Material provided section start

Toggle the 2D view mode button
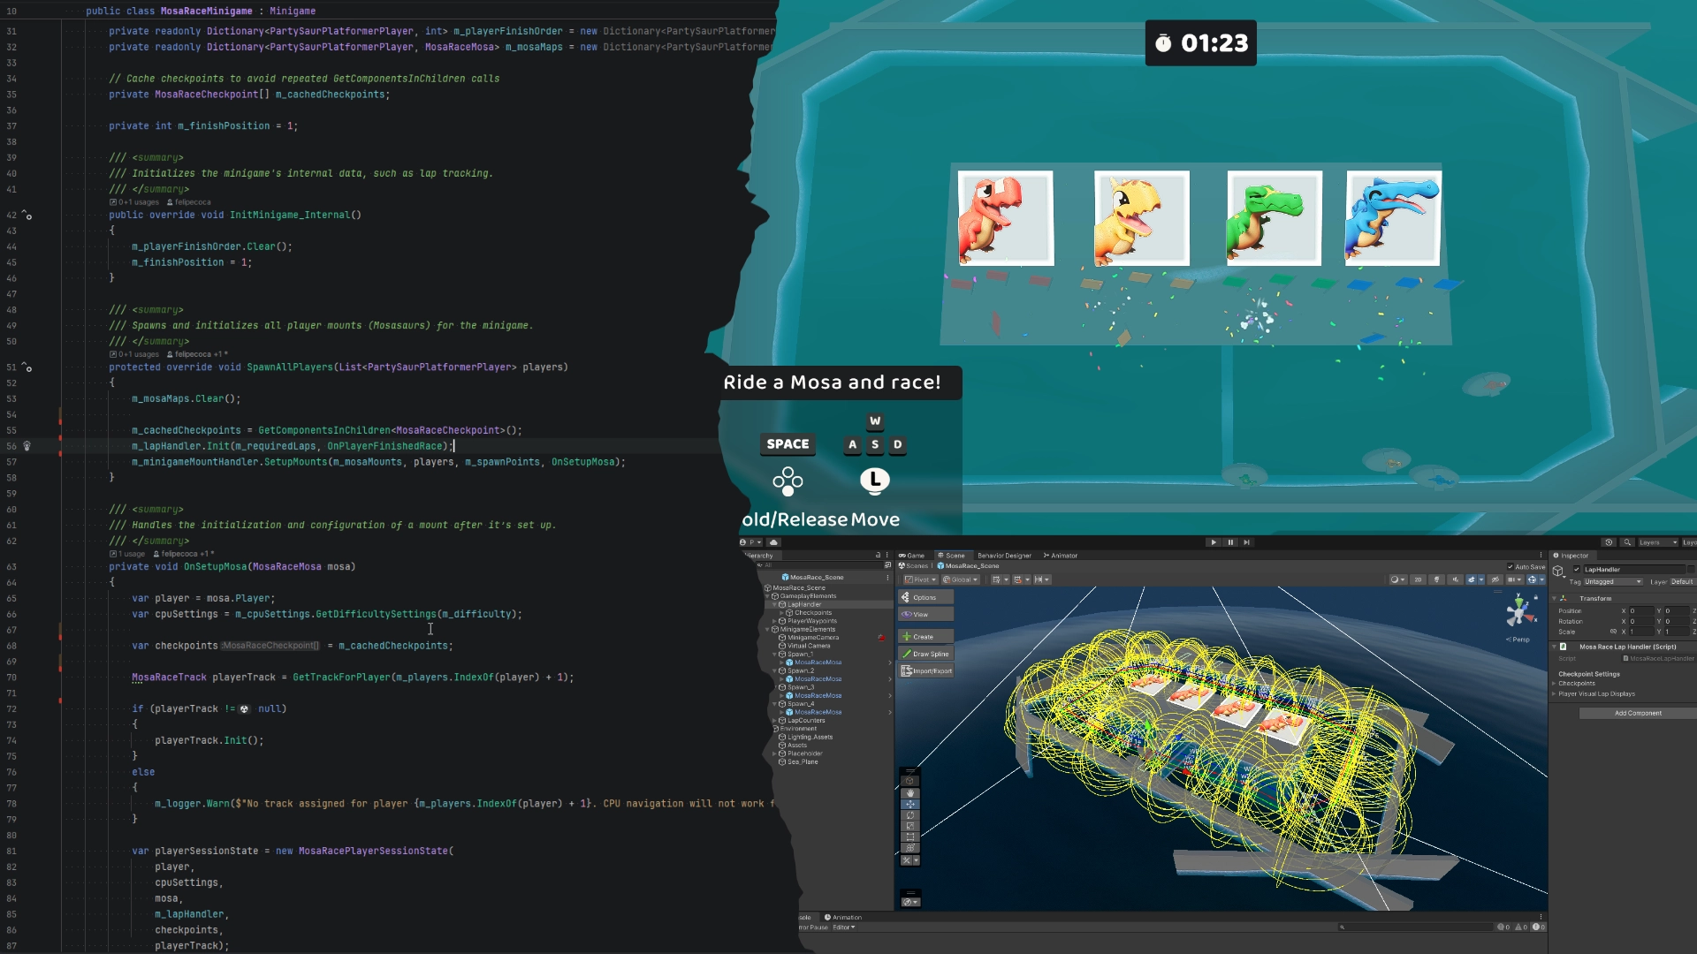This screenshot has height=954, width=1697. [x=1418, y=579]
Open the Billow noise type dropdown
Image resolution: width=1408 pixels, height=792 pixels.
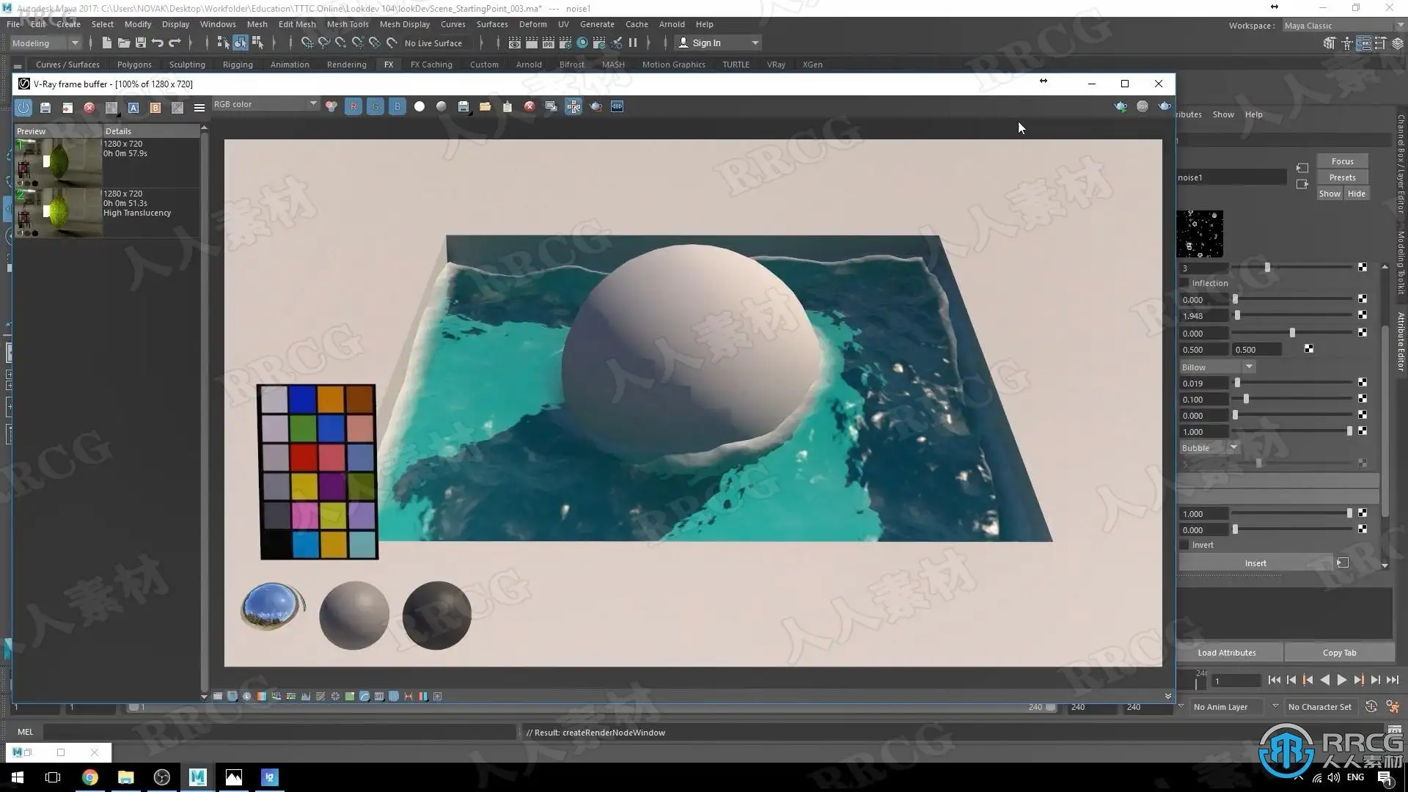pos(1217,367)
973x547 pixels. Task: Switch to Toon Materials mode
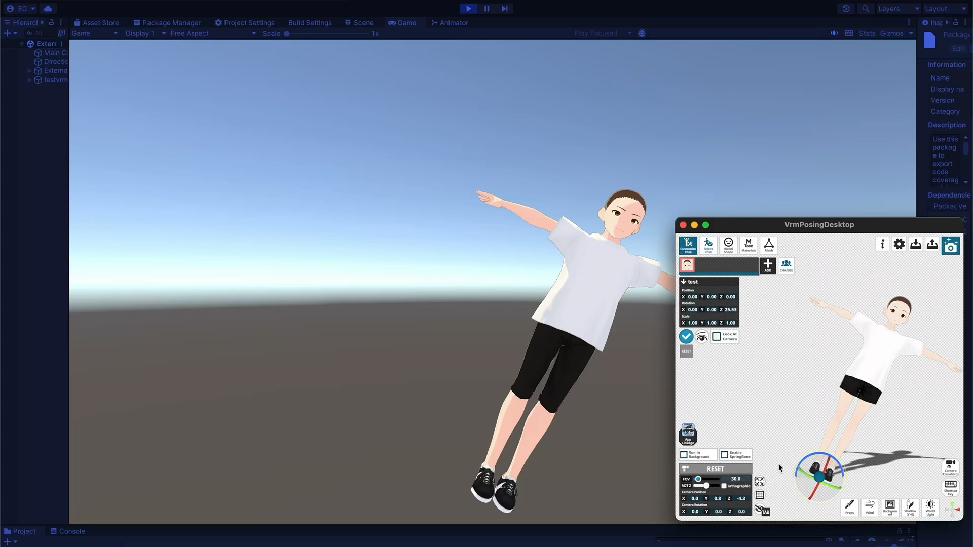(749, 245)
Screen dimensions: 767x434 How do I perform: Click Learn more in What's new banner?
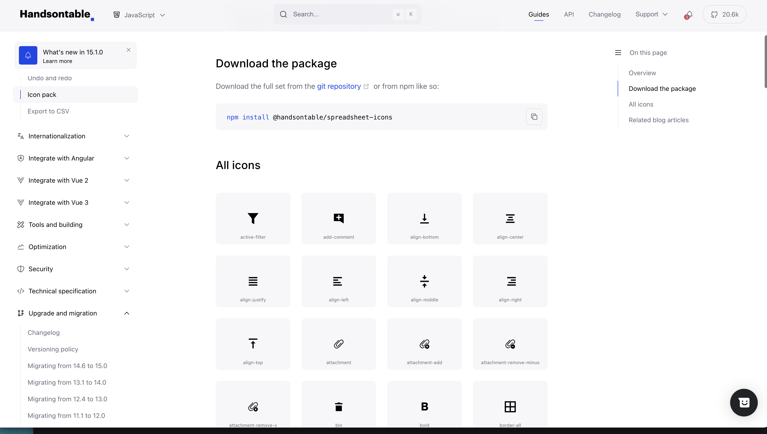[x=57, y=61]
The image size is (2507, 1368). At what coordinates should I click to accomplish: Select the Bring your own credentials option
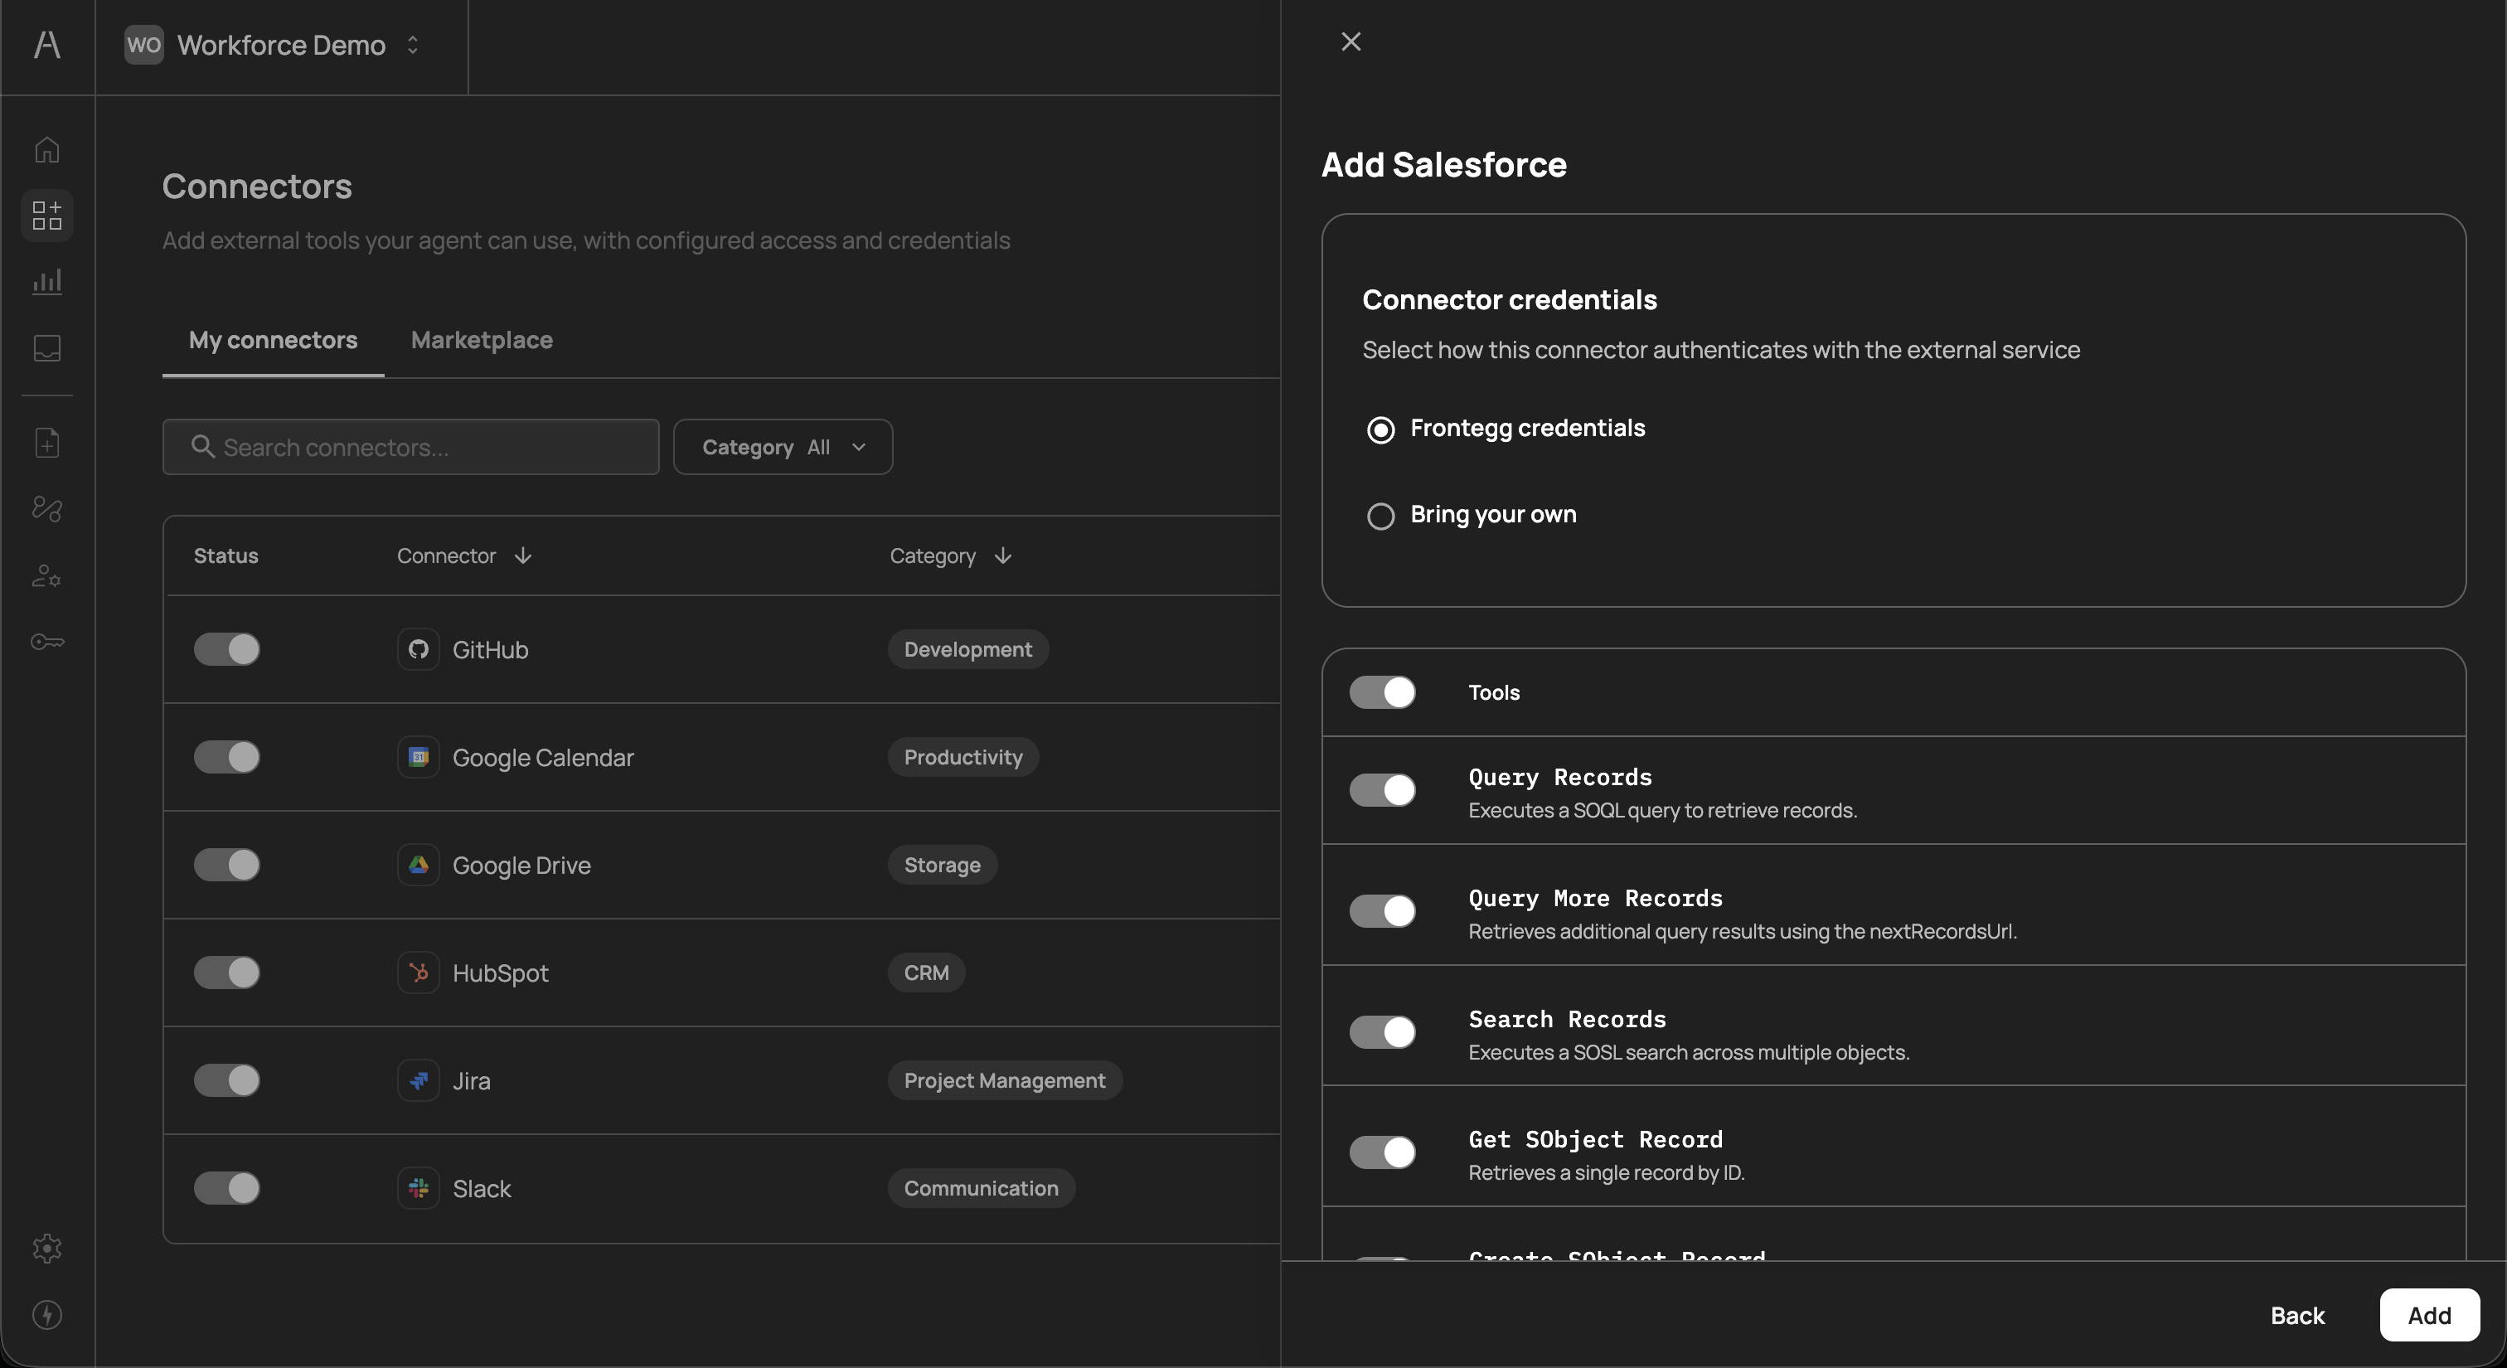(1380, 516)
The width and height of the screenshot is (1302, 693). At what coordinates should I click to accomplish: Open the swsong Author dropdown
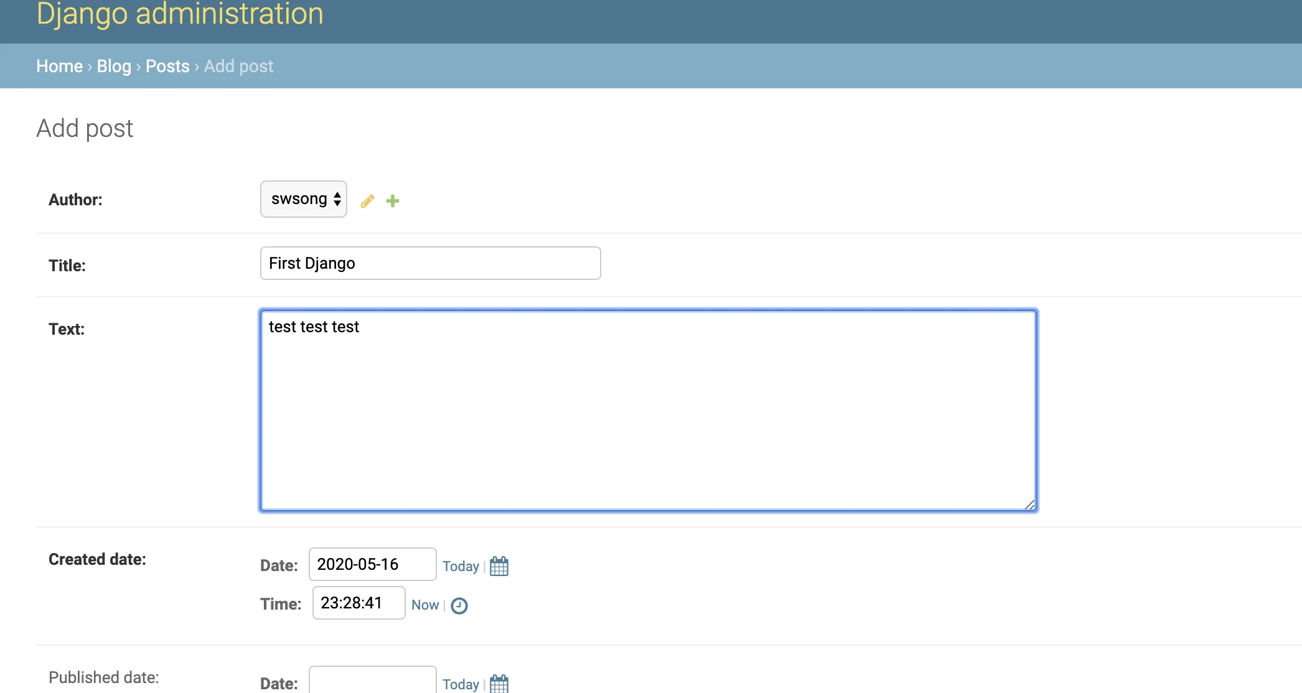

Material provided section end

Reproduce exactly, and only, the lines from the one holding "Screen dimensions: 767x434" through the final line of the entries. Do not include the pictures.

Screen dimensions: 767x434 How do I perform: Click Learn more in What's new banner?
[x=57, y=61]
The image size is (2507, 1368). At what coordinates should I click to accomplish: Select the Bring your own credentials option
(1380, 516)
The width and height of the screenshot is (1302, 693). At what coordinates should I click to accomplish: Open the swsong Author dropdown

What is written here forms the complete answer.